Seu destino amoroso pode até ser incerto, mas o Facebook pode prever quando o seu relacionamento vai acabar. Essa polêmica “função” da rede se deve a um algoritmo criado em um estudo do pesquisador Jon Kleinberga, da Universidade Cornell, nos Estados Unidos, e do engenheiro sênior do Facebook Lars Backstrom.
Os pesquisadores analisaram dados de 1,3 milhões de usuários da rede social acima de 20 anos e que estavam em um relacionamento sério. Foram examinados mais de oito bilhões de links e 379 milhões de conexões.
A pesquisa aponta que quanto mais amigos você adicionar na rede social durante o seu relacionamento, maior a chance de sucesso da relação. Por outro lado, se você estiver comprometido, fique atento se seu círculo de amizades não está crescendo, pois o estudo não prevê muito futuro nessa relação.
Essa teoria foi descrita como dispersão e se mostrou bem-sucedida em 60% dos casos. Casais com alta dispersão (mais amigos variados) teriam maior sucesso, segundo a pesquisa. Já os casais com baixa dispersão não teriam tanta “vida própria” como os demais, tornando maiores as chances de a união ruir.

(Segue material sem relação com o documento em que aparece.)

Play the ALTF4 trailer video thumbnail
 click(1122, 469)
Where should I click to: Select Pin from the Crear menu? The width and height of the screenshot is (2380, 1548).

Segundo o site The Verge, o estudo mostra o enorme esforço para tornar os dados do Facebook algo significativo para os comerciantes. No entanto, é fácil ver que o algoritmo falharia.
Muitos usuários do Facebook listam relacionamentos falsos como uma brincadeira, declarando-se “casado” ou “noivo” de seus melhores amigos. O método também pressupõe que você, todos os seus amigos, sua esposa, e todos os contatos do seu cônjuge estão ativos no Facebook.
Obviamente, esse algoritmo pode não levar em conta o fato de que alguns casais não levam seus círculos sociais no Facebook muito a sério. Portanto, pode parecer que eles não têm um grande grupo de amigos, quando, na verdade, eles têm.
‘Cupido’. No livro “O Efeito Facebook”, o colunista da “Fortune” David Kirkpatrick investiga a “psique” do CEO do Facebook, Mark Zuckerberg. Um trecho do livro afirma que Zuckerberg conseguia prever com 33% de precisão se um usuário estava caminhando para o começo de uma relação.
Flash
Público. O estudo, que foi publicado somente em inglês, deve ser apresentado pelos autores em fevereiro de 2014, em Baltimore, nos Estados Unidos.